UPI Monday, 20 March 2006
WASHINGTON — Two of America's top scholars have published a searing attack on the role and power of Washington 's pro-Israel lobby in a British journal, warning that its "decisive" role in fomenting the Iraq war is now being repeated with the threat of action against Iran . And they say that the Lobby is so strong that they doubt their article would be accepted in any U.S.-based publication.

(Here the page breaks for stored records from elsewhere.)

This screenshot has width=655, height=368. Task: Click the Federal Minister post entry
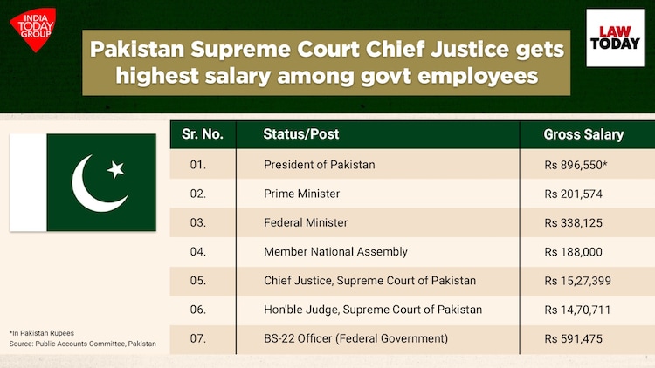click(305, 222)
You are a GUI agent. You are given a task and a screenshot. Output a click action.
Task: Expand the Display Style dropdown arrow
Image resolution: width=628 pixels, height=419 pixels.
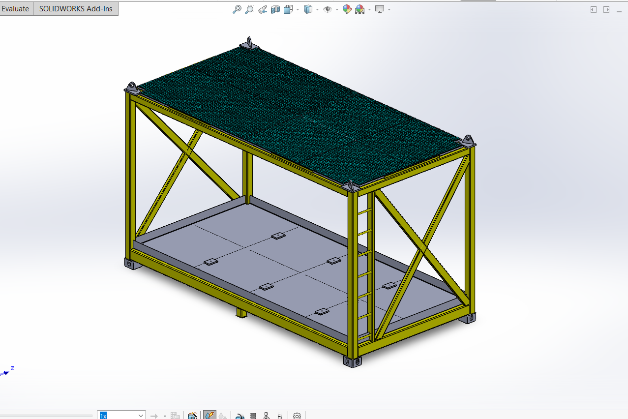tap(318, 9)
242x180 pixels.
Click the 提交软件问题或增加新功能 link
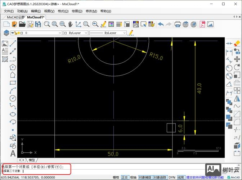[205, 177]
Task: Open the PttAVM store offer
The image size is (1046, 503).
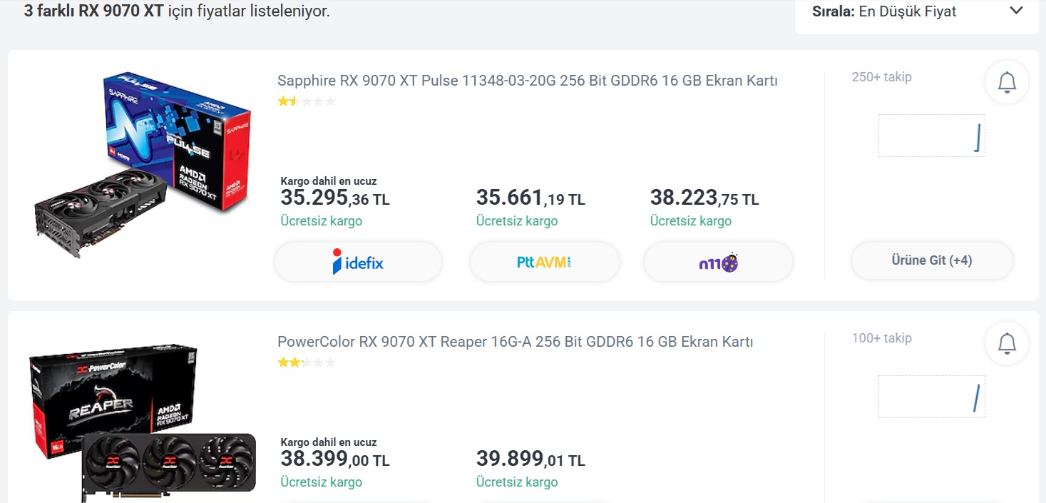Action: point(544,262)
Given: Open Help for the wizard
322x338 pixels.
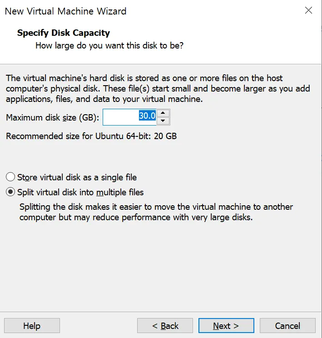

Professor John Mearsheimer of the University of Chicago , author
of The Tragedy of Great Power Politics and Professor Stephen Walt
of Harvard's Kenney School , and author of Taming American Power: The Global Response to U.S. Primacy, are leading figures in American
academic life.
They claim that the Israel lobby has distorted American policy and
operates against American interests, that it has organized the funneling
of more than $140 billion dollars to Israel and "has a stranglehold" on
the U.S. Congress, and its ability to raise large campaign funds gives
its vast influence over Republican and Democratic administrations,
while its role in Washington think tanks on the Middle East dominates
the policy debate.
Score blackmail tactics
And they say that the Lobby works ruthlessly to suppress questioning
of its role, to blacken its critics and to crush serious debate about
the wisdom of supporting Israel in U.S. public life.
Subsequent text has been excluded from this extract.